Warbreaker by Brandon Sanderson
My rating: 5 of 5 stars
This was my first buddy-read with royalty: Lady Luna, Marquess Mary, and Prince Petrik. Love you guys!
I feel sated. I had high hopes for Warbreaker, and those hopes were far surpassed. I cannot comprehend the mind of Brandon Sanderson. How does he come up with such complex magic systems, layered religions, and multifaceted characters? Not just once, but multiple times in multiple different universes? I know that they’re all part of the same Cosmere, and I can’t wait for more information about what exactly the Cosmere is and how everything connects to be revealed. Fantasy is my favorite genre. I came to it a little late in the game, and there is a multitude of authors whose works I’ve yet to read. I’ve picked up books by Robert Jordan, Terry Goodkind, Terry Brooks, and other founding fathers of the modern fantasy genre, but that was before I had any true interest in fantasy and I didn’t stick with them. I’m sure I’ll give them another try one day. But Sanderson grabbed me from page one of The Final Empire. And he still hasn’t let me go. With the rate of his fictional output, I don’t think he’ll be letting me go for a long, long time.
Now, on to Warbreaker itself. I don’t really have words for how much I loved this story. The magic system depended on Breath, with which each person is born. However, a person’s Breath can be given up to another without causing death to the giver, resulting in those who stockpile Breath. With a plethora of Breaths come various Heightenings, each of which affects the bearer different. The First Heightening allows one to sense the auras of others, the next gives perfect pitch, and on and on they go. Those who reach the Fifth Heightening are ageless, and can live forever. Those with a multitude of Breaths can also Awaken inanimate objects and Command said objects to do their will. Breath can even be used to Awaken and Command Lifeless, which are basically non-decomposing zombies. There’s another way to live on after death, however; if a person died a particularly heroic death, they could come back as a Returned, otherwise known in Hallandren as gods. But becoming a god comes with a price.
The magic system and religions were incredibly interesting, but they would have fallen flat without such an interesting cast of characters backing them up. Siri and Vivenna are sisters, princesses from a kingdom of grays and beiges where humility is their greatest calling. One sister embraces her duty, becoming exactly what her country needs her to be and training to become the wife of the God King, the ruler of her kingdom’s greatest rival. The other sister shirks responsibility and runs wild, basking in the freedom of her unimportance. But a decision is made that changes to lives of both sisters forever. In my opinion, these sisters are the backbone of the story. That being said, there is a host of other amazing characters: Lightsong, one of the Returned who doesn’t believe in his own deity; Llarimar, Lightsong’s high priest who has enough faith for both of them; Denth and Tonk Fah, mercenaries with a sense of humor; the God King, larger than life and mysterious in his silence; Vasher, an Awakener with incredible skill, a murky past, and less-than-perfect people skills; and Nightblood, Vasher’s talking, bloodthirsty sword. Such a varied and interesting group of people!

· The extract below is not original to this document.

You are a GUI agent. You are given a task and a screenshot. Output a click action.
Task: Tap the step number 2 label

I have immense respect for the work that Sanderson puts into his books. They build slowly, giving the reader time to become invested in the lives of the characters, but the last hundred or so pages progress at breakneck speed, with plot twists on almost every page. And the most wonderful part is that the twists are so unexpected! I’m fairly good at predicting the outcomes of books, but I’ve yet to predict anything written by Sanderson. I think one of the reasons is that he’s not a third-person omniscient writer. He never implements heavy-handed foreshadowing that spoils the surprise of the story. Sanderson even utilizes characters to explain his magic systems and religions instead of explaining them himself, which makes them so much more interesting. As far as I can tell, Sanderson is an author with a deep respect of the intellect of his readers, and he refuses to spoon-feed them anything. (Also, he’s the most prolific fantasy author, in my eyes; he shows his readers love by working incredibly hard to get us new books as quickly as possible!)
One day, I’ll reread the other Sanderson books I’ve read up until this point and give them the reviews they deserve. In the mean time, I’ll add this to my special bookshelf where all of my favorites reside. Because that’s what Warbreaker is, without a doubt; a new favorite. I can’t wait to dig into more of Sanderson’s work. Stormlight Archives, here I come!